Most of the early Sony and Telarc SACDs had an insert talking about the ITU circle. If the center is in front of you at 0 degrees the left front should be at -60, the left rear at -110, RR +110, RF +60 and the sub somewhere. Not all SACDs are mastered with these assumptions, but most are. Since there’s hardly ever a delay setting in SACD players all of the speakers have to be equal distant from the center listening position. (Including the sub(s) IMO - tho low bass may be a little hard to pinpoint and may have a wavelength so large that the exact distance doesn’t matter much, most subs have a crossover which allows lower levels of some higher frequencies that will comb filter with the other speakers if the sub isn’t about the same distance as those other speakers.)

Also the ideal setup is to use identical speakers all around I compromise with using the same tweeters and mids all the way around, but my rear speakers don’t go quite as deep as my fronts, tho they are full range speakers.

Since with multichannel you aren’t counting on some artificial sound stage from just two speakers, if you don’t have rear ported or bipolar speakers then they can be a little closer to the walls than you might choose for a stereo only system and you’ll still have just as immersive an experience. The downside of not having your speakers as far into the room as you might for a stereo system is that for stereo only music your sound stage might be a little more shallow. Still with good recordings my sound stage goes quite deep behind the front wall.
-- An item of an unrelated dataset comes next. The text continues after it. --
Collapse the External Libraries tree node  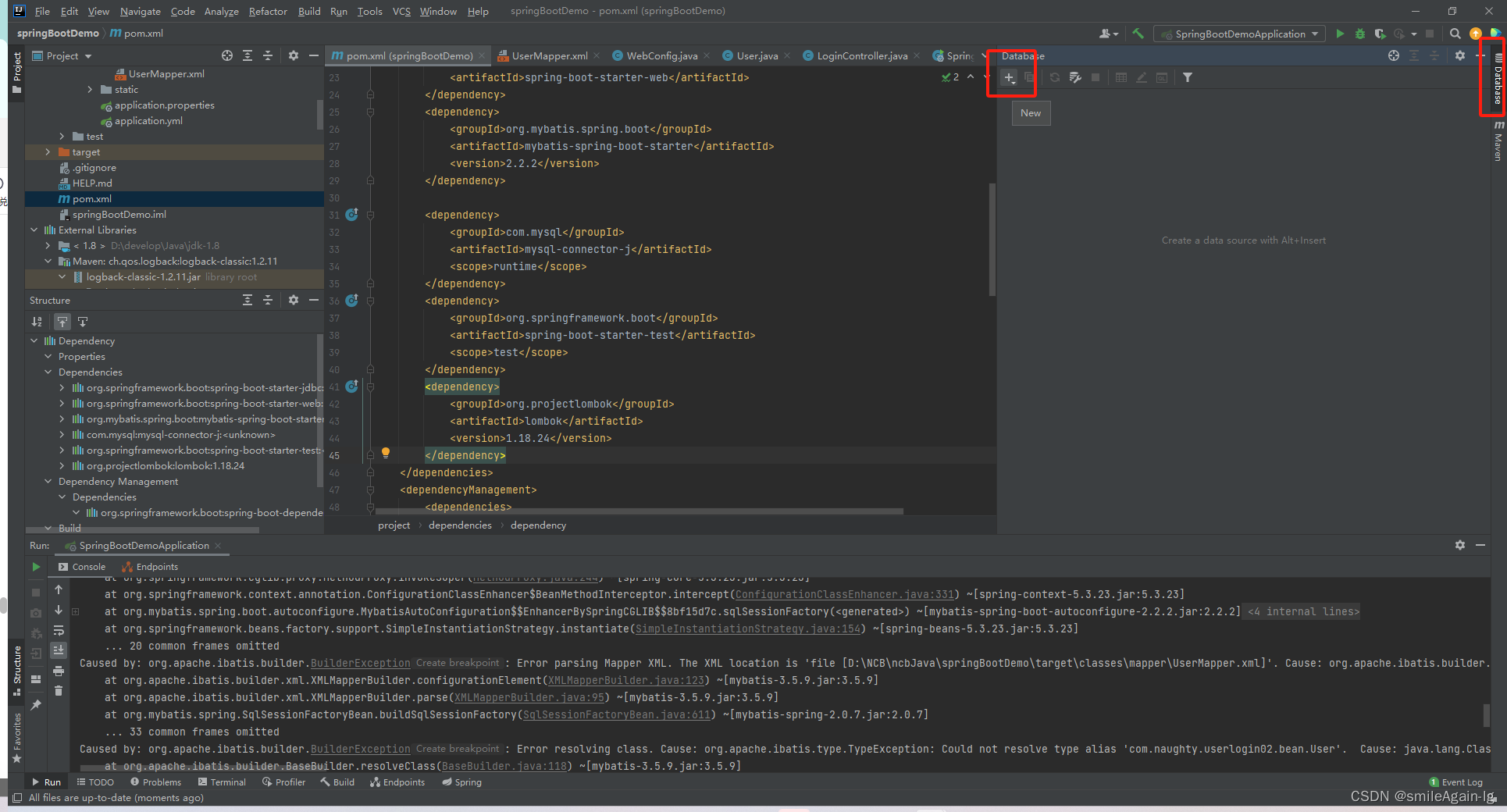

My system is primarily set up as a multichannel system - before working on the DSD DAC project I listened to primarily multichannel music.

I chose to have my speakers 11’ from the listening position so I needed a room about 22’ wide and at least, say, 20’ deep, tho we knocked down a wall and got a space about 30’ deep.

Another theoretical compromise I made was to modify my preamp so that I have a phantom center - i.e. I mix 1/2 of the center to the left front and 1/2 to the right front. Since all speakers are equidistant (at least at the sweet spot) this is identical to a real center. In my system just getting the center speaker out from in between the two front speakers makes the whole room sound better and not having a center speaker saves a lot of headaches with having video in my system too. The downside is that obviously your preamp, amps and front speakers have to deal with about 1.5 times as much power as gracefully as they would if they had the help of a real center and center amp.

I have 3 DS’s - my development system drives the front left and front right. Another drives the rears and the last drives the center and sub. I’m looking forward to the new PWT, but in the mean time an Oppo BDP-103 with a Audiopraise Vanity HD card serves as my multichannel transport.

Here’s a rough description of my system and at the bottom is a link to some pictures of it: http://cgi.audioasylum.com/systems/3367.html

View from left read speaker before I nuked the center:

View from left rear speaker

After nuking the center:

Center speaker gone


#10

Crazy shit, that’s a hell of a multi channel System with all those optimizations aside!

Now I know a few things more:

  1. you're one of those "very rich" guys ;-)
  2. why I'm no multi channel guy
  3. I want to hear Pink Floyd there
  4. and many more...

#11

WOW…! Ted, That is one serious multichannel setup . How do manage RFI/EMI issues with miles of cabling throughout the room… What’s in the basket left to the TV ? Is it another bunch of interconnects, etc. I do like the vaulted design of the ceiling! Yes, Very - Impressive!!


#12

The cables may look like a mess (and indeed they are) but making sure that the power cords and interconnects meet at 90 degrees, using lots of optical cables, using balanced cables and having very solid grounds help a lot. Using wire ties or otherwise dressing the cables too much would cause a lot more crosstalk.